In September 1860 he went through a form of marriage with a Japanese girl, Sono Hiranaga. It is said that Sono was the daughter of a poor samurai. This was almost certainly not the first time Tom had some kind of relationship with a Japanese girl. And it was certainly not the last, but it is the first recorded.
Little is known in detail of the marriage, but temporary marriages of convenience between lonely Western bachelors and Japanese women were then becoming common in all the newly opened Treaty ports. Quite simply there were no available Western women in these ports which were considered dangerous places in which to live.
Nagasaki, in particular, was famed for its local girls, said to be not only the prettiest in Japan, but also the easiest to live with. Glover was a resident and a gentleman and his arrangement with Sono bears no comparison with the rough-and-ready red-light trade indulged in by visiting seamen.
The usual routine for the respectable foreigner in these cases was to be taken to a certain tea-house by a go-between. These go-betweens were often Customs officials, people with whom Tom would have been in constant contact. The suggestion for taking a ‘wife’ may well have come from one of these officials. The tea-house was probably a two-storey, balconied building in Maruyama and Tom most likely crossed the ‘Hesitation’ and ‘Made-up-your-Mind’ bridges to reach it.
Inside the tea-house, Tom would have been seated on a tatami mat in the twinkling light of a paper lantern. Drinking sake from thimble-sized cups, he would have listened to the melancholy strumming of the samisen and the swish of silken kimono. These tastes, sounds and atmosphere are uniquely Japanese.
He would have viewed various pretty girls and after a while selected the one most pleasing to him. He would have promised ‘marriage’ and it was the go-between’s job to arrange this, an accepted union in Japan. A house to rent for the couple would often be part of the deal. It was normal for the girl to live with the foreigner as long as he stayed in Japan, or in some cases until he got bored or a baby was on the way.
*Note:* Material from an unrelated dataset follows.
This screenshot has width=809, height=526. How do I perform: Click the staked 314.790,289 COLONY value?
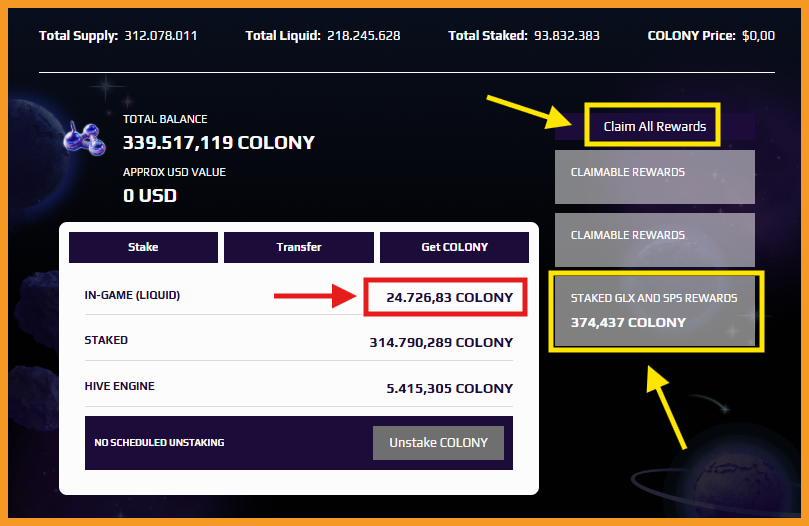(x=441, y=343)
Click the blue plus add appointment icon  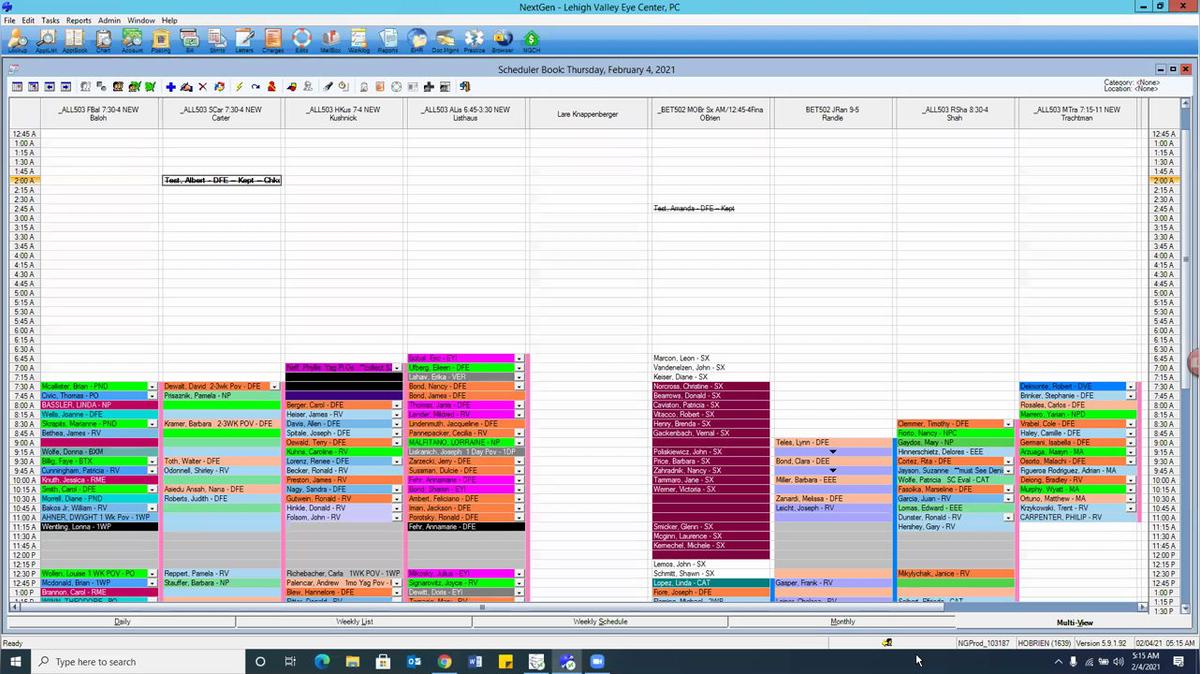tap(171, 87)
When he did decide to leave, for whatever reason, the marriage dissolved itself. There was a poignancy about these inevitably sad affairs which would in time grow into the Madam Butterfly syndrome – the faithful Japanese woman betrayed by the golden-haired scoundrel.
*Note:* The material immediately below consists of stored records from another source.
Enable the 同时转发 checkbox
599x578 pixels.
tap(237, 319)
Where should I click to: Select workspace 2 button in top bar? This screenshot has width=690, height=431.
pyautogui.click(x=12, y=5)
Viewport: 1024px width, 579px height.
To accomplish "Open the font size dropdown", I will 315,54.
It was normal for the new wife, in many cases the daughter of a respectable but poor family, to stay in the house her husband provided, as was the case anyway with most Japanese wives. Glover’s wife, Sono, would not normally have taken part in the social life of the foreign community in Nagasaki. She would have remained in the company of her family or with other Japanese wives in similar circumstances when not with her husband.
Tom and Sono had a son whom they named Umekichi. He died as a baby of four months in the following year. The marriage did not last – Glover and Sono ‘divorced’, amicably it would seem, for Tom is said to have provided the finance for her to travel abroad to study some years later.
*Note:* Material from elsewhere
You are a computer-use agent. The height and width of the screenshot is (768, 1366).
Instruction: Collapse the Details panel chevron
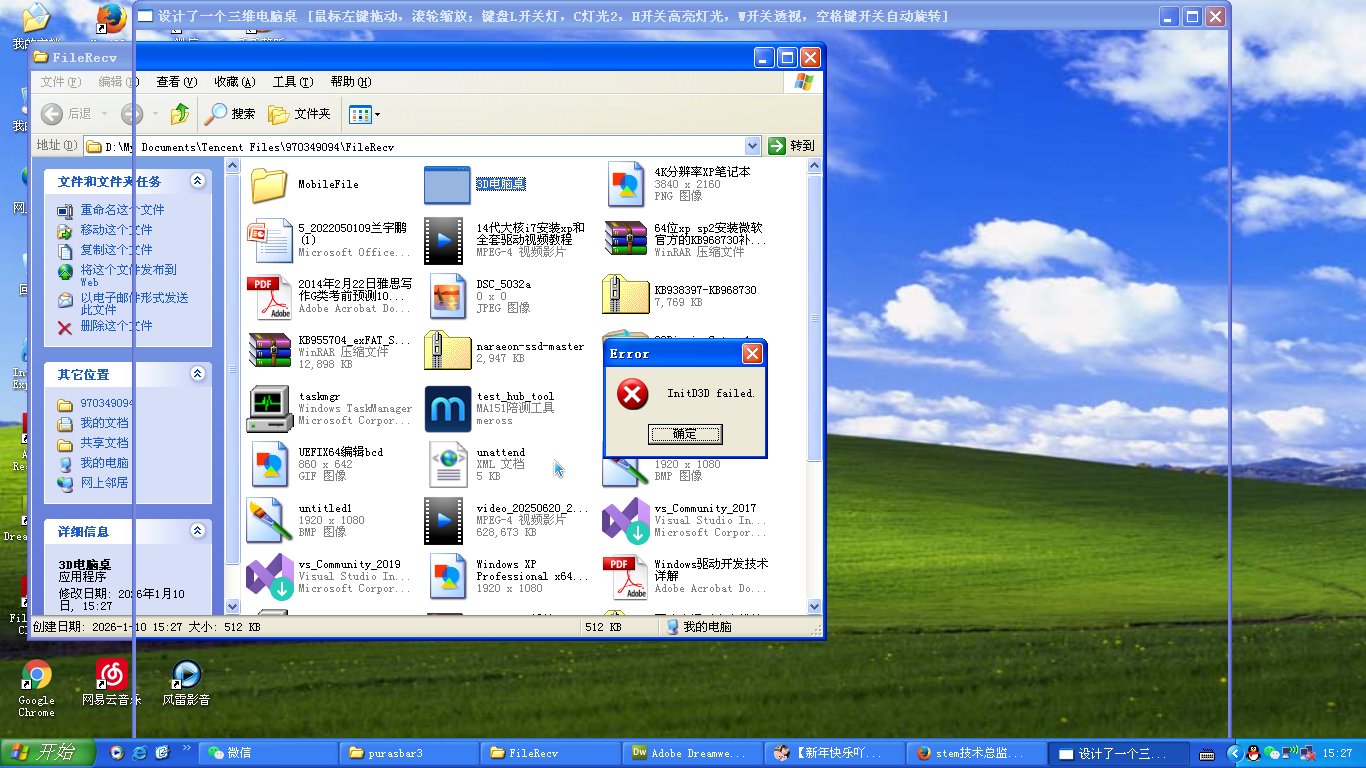tap(197, 531)
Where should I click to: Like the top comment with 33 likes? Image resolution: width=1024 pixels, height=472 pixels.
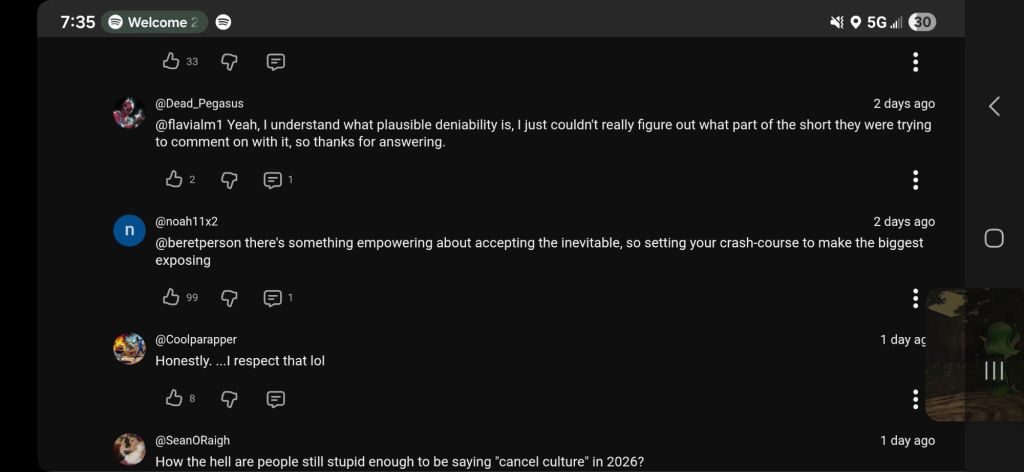172,62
This early affair of Glover is worth looking into even with the scanty facts which have survived. For the period he appears to have conducted this affair with unusual sensitivity and respect. In later years another liaison of his would follow much more closely the Madam Butterfly theme.
Glover was only one of many Westerners who took a Japanese wife at this time. George Smith, the Anglican Bishop of Hong Kong, on a ten-week visit to Japan in 1860, was outraged at the number of foreign bachelors with native wives. He thought it tantamount to government approval that Customs officials could be involved in such scandalous matters. The Bishop failed to mention that no Western women were available.
The Bishop wrote a book on what he had observed on his Japanese visit. He reckoned that it was ‘sad indeed the temptations to which young Englishmen are exposed who take up their residence in Nagasaki . . . after 9 p.m. nearly half the population [of Nagasaki] are inebriated’.
Nagasaki’s newspaper, a four-page sheet which began publication in the summer of the following year, 1861, called the Bishop’s remarks a ‘libel’. In its review of the Bishop’s book the writer thought that ‘the mother, the sisters and friends of young bachelors would be led by these [the Bishop’s] expressions to believe that these were as the cities of old, peculiar for their vice, and, horrors, we deny it.’
It is not known what Tom’s mother, sister or friends in the Bridge of Don would have thought of these remarks if they had read them. Aberdeen was a world away.
CHAPTER FOUR
THE PHANTOM AND THE FANATICS
In an otherwise mundane business report to Shanghai from MacKenzie and Glover in January 1861, a very significant change in Japanese trade was noted. At the end of an account of a cotton-marine product barter, MacKenzie mentions that the Japanese Satsuma clan had bought the British steamer England. This fast, screw-driven ship of 1500 tons had been purchased in defiance of the shogun’s ban on such imports. Ostensibly it had been bought for carrying the clan’s products from the remote Satsuma capital of Kagoshima in the far south of Japan to the markets of the heavily populated north of the country. The England was not new but it was modern – at the time most transatlantic crossings were still being made by smaller paddle-steamers – and it was important because an example had been set for other potentially rebellious clans. There were some in the Satsuma clan who were not at all happy with the shogun’s impotence to prevent the foreign presence on the sacred soil of Japan. Others felt that much could be learned from the Westerners and wanted to encourage and promote trade with them – but they, too, resented the shogun. The divisions in the Satsuma clan were beginning to appear in the other powerful clans of south-west Japan. The general situation was one of confusion with the hotheaded anti-foreign fanatics the most dangerous faction of all.
Ships such as the England would be vital in the event of civil war breaking out among the rival factions in Japan. In a country with virtually no system of roads, transport of troops by sea would be crucial in a conflict. There was the chance, too, that guns could be mounted on the ship at a later date. Another major point to be taken from the purchase of the England by Satsuma was that the shogun’s monopoly of steamships then in Japan was over, another sign of the underlying weakness of the bakufu.